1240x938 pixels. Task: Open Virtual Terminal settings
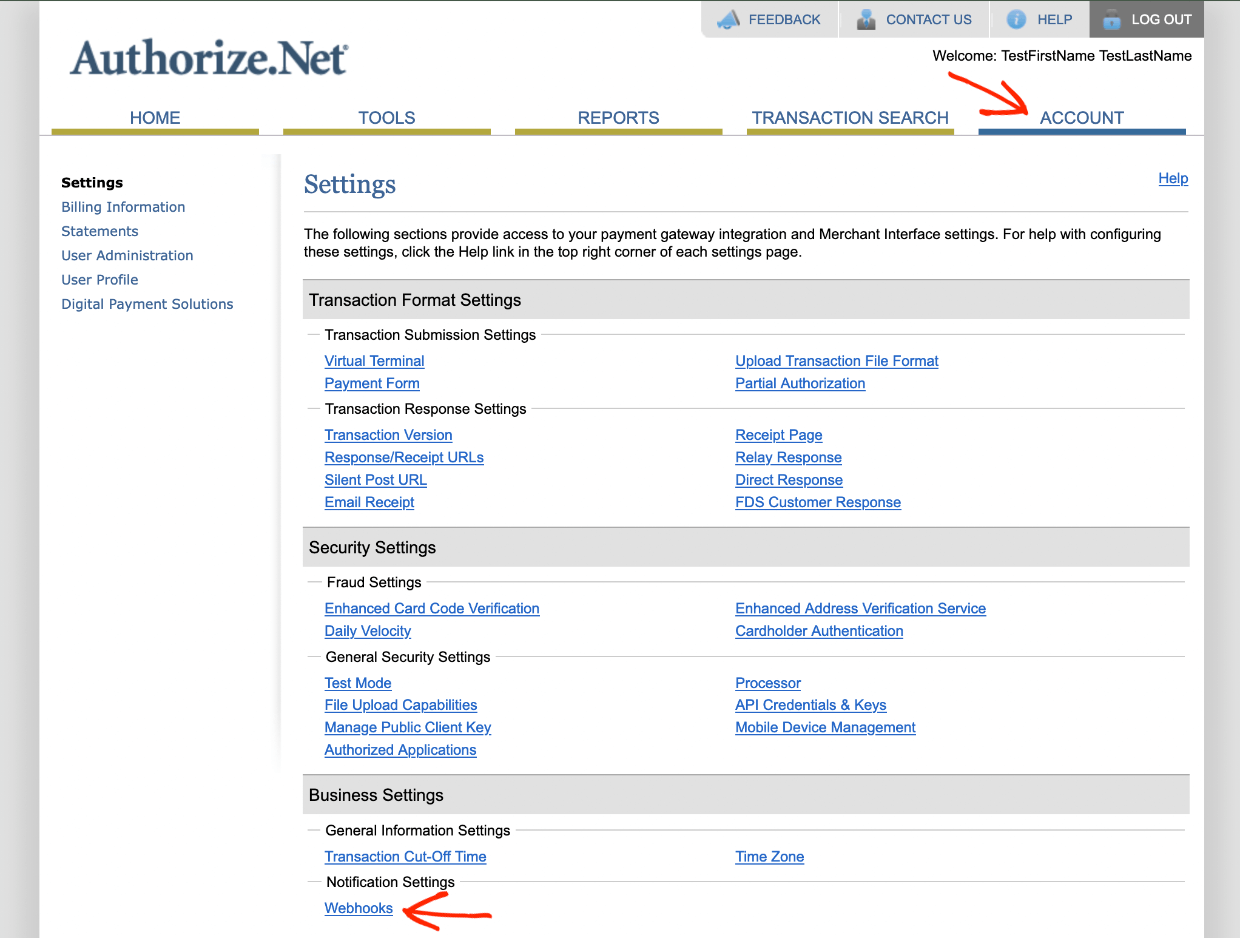pyautogui.click(x=374, y=361)
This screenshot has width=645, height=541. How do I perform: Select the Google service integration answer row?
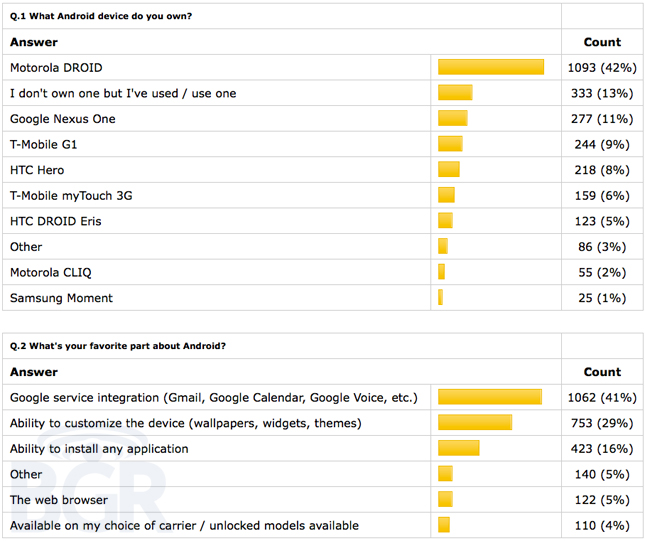(x=323, y=397)
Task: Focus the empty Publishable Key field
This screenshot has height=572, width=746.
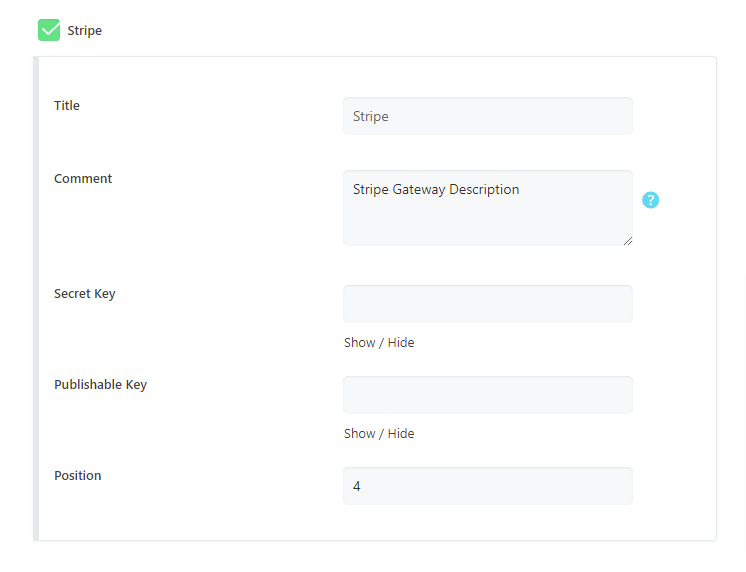Action: click(488, 394)
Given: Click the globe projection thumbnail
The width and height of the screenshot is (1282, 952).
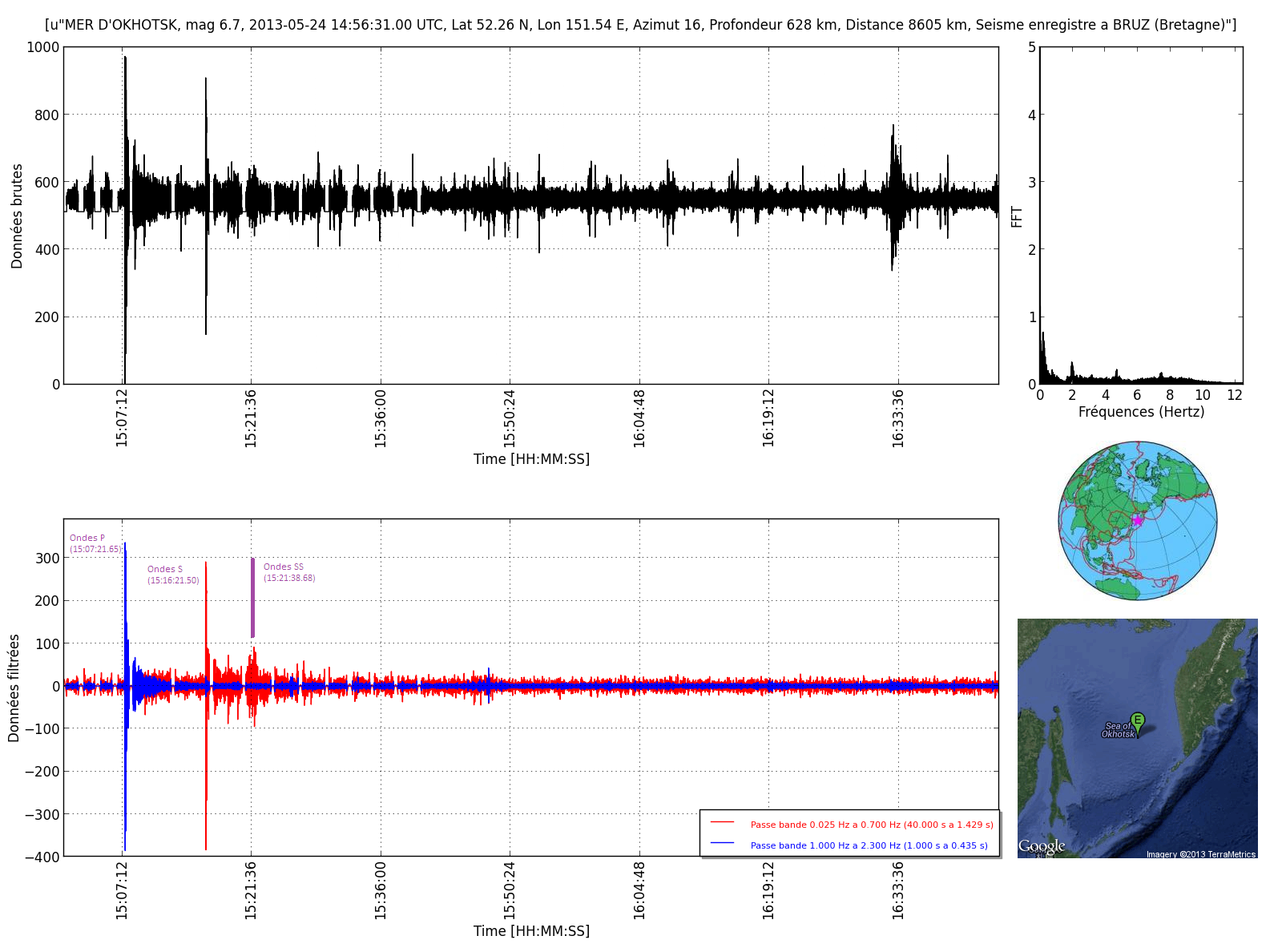Looking at the screenshot, I should pos(1137,520).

========

**PROBLEM TO SOLVE:** Pictures are to be omitted. The lines from the line holding "This screenshot has height=572, width=746." through the closing line of the data above are to be set down exactly, and nothing more.

**OUTPUT BELOW:**
This screenshot has height=572, width=746.
Action: click(488, 394)
Given: Click the globe projection thumbnail
The width and height of the screenshot is (1282, 952).
Looking at the screenshot, I should pos(1137,520).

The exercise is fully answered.